■ **Exercise aim**: Turn the entries, from the line with "Point to the tan block inside the red circle" up to and including the line with "Action: point(280,514)", into a Markdown table with the columns No. and Text. Give each line its own numbered row, and leave out blank lines.

■ **Supplied information**:

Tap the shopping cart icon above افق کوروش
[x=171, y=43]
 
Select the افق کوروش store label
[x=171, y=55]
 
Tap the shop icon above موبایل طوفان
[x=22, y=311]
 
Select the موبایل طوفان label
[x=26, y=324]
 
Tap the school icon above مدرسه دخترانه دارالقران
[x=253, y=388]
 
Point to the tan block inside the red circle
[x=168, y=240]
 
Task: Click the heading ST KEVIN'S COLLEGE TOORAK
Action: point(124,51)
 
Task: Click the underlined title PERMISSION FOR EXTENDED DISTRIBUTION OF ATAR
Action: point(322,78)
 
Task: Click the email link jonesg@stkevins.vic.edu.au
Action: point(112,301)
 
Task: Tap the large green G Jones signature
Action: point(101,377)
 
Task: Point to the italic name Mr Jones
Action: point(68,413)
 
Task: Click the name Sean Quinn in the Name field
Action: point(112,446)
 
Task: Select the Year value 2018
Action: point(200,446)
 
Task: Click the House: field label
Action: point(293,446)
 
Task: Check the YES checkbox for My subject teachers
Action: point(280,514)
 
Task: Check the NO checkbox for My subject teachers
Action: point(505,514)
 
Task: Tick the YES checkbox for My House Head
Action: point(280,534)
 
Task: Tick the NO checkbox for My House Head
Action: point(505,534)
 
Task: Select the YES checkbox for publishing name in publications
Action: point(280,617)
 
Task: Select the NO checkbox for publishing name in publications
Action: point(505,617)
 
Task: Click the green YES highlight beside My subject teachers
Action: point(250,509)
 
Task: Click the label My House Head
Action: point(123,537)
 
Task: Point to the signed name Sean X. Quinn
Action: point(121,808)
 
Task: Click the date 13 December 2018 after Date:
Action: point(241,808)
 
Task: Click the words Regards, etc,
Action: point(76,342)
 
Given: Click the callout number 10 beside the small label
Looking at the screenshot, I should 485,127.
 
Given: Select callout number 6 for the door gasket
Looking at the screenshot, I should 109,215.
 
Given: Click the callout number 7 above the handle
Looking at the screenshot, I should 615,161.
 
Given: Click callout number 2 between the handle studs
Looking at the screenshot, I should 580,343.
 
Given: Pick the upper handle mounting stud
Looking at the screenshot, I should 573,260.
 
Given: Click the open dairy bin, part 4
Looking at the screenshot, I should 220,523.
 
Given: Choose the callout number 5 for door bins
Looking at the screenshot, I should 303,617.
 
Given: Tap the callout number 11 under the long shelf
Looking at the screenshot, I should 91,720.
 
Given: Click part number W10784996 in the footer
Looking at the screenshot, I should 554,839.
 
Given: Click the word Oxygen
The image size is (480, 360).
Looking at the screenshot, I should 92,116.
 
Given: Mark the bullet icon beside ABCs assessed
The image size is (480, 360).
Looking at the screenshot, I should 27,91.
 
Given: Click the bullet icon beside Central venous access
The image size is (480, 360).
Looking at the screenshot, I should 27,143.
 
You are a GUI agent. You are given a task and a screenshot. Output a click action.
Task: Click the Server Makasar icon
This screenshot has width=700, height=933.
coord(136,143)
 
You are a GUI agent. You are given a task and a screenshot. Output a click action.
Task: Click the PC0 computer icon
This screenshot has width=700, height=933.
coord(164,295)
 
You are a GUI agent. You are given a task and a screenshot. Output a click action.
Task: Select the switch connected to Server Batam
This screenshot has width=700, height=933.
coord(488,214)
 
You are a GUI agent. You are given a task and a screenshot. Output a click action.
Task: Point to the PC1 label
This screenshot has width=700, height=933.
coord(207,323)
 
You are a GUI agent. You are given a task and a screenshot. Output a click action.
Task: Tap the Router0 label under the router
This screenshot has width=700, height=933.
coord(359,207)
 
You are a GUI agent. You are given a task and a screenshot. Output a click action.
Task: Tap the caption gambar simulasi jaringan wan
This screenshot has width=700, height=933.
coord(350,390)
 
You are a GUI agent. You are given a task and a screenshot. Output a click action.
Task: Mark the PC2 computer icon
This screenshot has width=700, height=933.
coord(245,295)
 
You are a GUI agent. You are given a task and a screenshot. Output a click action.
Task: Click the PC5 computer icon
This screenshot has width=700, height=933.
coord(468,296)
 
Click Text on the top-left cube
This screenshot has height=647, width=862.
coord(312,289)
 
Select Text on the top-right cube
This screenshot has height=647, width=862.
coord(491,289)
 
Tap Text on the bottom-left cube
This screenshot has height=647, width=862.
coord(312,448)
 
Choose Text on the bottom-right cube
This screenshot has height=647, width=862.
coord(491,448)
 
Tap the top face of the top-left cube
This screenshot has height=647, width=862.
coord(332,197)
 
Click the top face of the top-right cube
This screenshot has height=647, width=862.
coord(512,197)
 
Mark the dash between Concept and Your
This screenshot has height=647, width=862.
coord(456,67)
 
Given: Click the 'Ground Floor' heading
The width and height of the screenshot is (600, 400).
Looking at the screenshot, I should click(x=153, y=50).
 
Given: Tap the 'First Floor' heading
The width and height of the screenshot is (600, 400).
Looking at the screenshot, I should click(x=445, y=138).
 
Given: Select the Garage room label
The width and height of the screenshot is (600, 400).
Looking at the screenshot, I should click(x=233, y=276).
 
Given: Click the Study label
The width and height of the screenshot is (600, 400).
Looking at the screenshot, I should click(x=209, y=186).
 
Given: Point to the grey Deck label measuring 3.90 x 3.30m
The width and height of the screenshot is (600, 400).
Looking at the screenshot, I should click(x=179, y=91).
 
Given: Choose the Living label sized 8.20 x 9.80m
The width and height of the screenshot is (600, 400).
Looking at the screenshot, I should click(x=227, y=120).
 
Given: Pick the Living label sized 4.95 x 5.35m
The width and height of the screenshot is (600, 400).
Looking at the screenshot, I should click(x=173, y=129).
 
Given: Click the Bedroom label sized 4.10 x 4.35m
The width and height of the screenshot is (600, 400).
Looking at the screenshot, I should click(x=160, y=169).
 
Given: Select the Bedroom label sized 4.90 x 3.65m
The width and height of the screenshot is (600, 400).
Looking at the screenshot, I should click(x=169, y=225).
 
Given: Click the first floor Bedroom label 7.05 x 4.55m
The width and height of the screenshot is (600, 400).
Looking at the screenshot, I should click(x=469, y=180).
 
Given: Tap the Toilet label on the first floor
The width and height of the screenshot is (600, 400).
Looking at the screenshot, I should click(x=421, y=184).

■ **Task solution**:
| No. | Text |
|---|---|
| 1 | Point to the tan block inside the red circle |
| 2 | [x=168, y=240] |
| 3 | Task: Click the heading ST KEVIN'S COLLEGE TOORAK |
| 4 | Action: point(124,51) |
| 5 | Task: Click the underlined title PERMISSION FOR EXTENDED DISTRIBUTION OF ATAR |
| 6 | Action: point(322,78) |
| 7 | Task: Click the email link jonesg@stkevins.vic.edu.au |
| 8 | Action: point(112,301) |
| 9 | Task: Tap the large green G Jones signature |
| 10 | Action: point(101,377) |
| 11 | Task: Point to the italic name Mr Jones |
| 12 | Action: point(68,413) |
| 13 | Task: Click the name Sean Quinn in the Name field |
| 14 | Action: point(112,446) |
| 15 | Task: Select the Year value 2018 |
| 16 | Action: point(200,446) |
| 17 | Task: Click the House: field label |
| 18 | Action: point(293,446) |
| 19 | Task: Check the YES checkbox for My subject teachers |
| 20 | Action: point(280,514) |